Setiap hari aku berdoa pada Tuhan dan merengek-rengek meminta-Nya mengabulkan doaku. Lalu aku berbuat baik dengan niat sebagai bahan pertimbangan Tuhan agar Dia segera mewujudkan keinginanku. Ketika Tuhan tidak mengabulkannya, aku malah merutuki kebodohanku. Inilah salahku.
Seharusnya aku ikhlas. Ikhlas pada apapun keputusan Tuhan karena Tuhan tau yang terbaik buat kita. Ikhlas berbuat baik dengan niat semata-mata mencari ridha-Nya. Ikhlas menerima kekalahan dengan hati yang lapang.

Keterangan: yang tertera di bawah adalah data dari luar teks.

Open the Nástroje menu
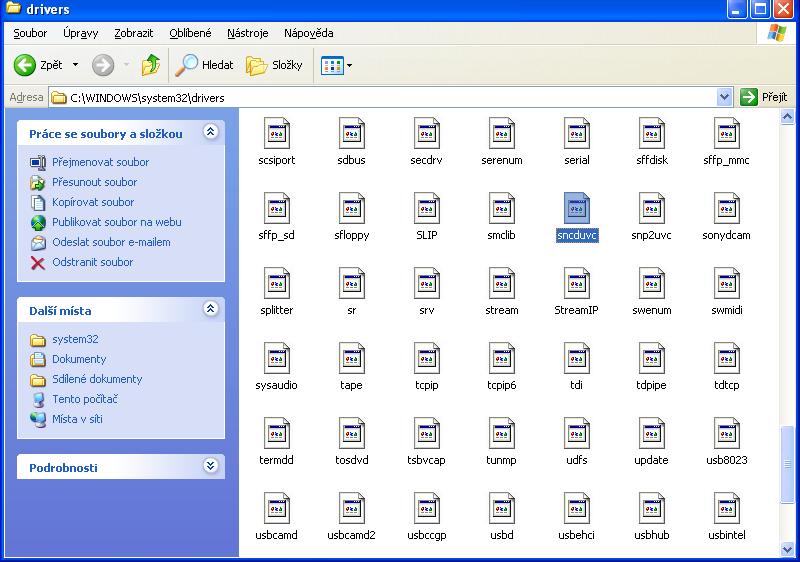The width and height of the screenshot is (800, 562). click(x=247, y=33)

Karena sesungguhnya ikhlas itu indah.
Jika kita sudah ikhlas berarti kita bersyukur atas segala nikmat yang Tuhan berikan dan atas takdir yang Tuhan gariskan pada kita. Karena sesungguhnya orang-orang yang bersyukur itu adalah orang-orang yang beruntung. Mengapa demikian? Karena dengan bersyukur semua hal yang kita punya akan balik mendoakan kita di akhirat kelak.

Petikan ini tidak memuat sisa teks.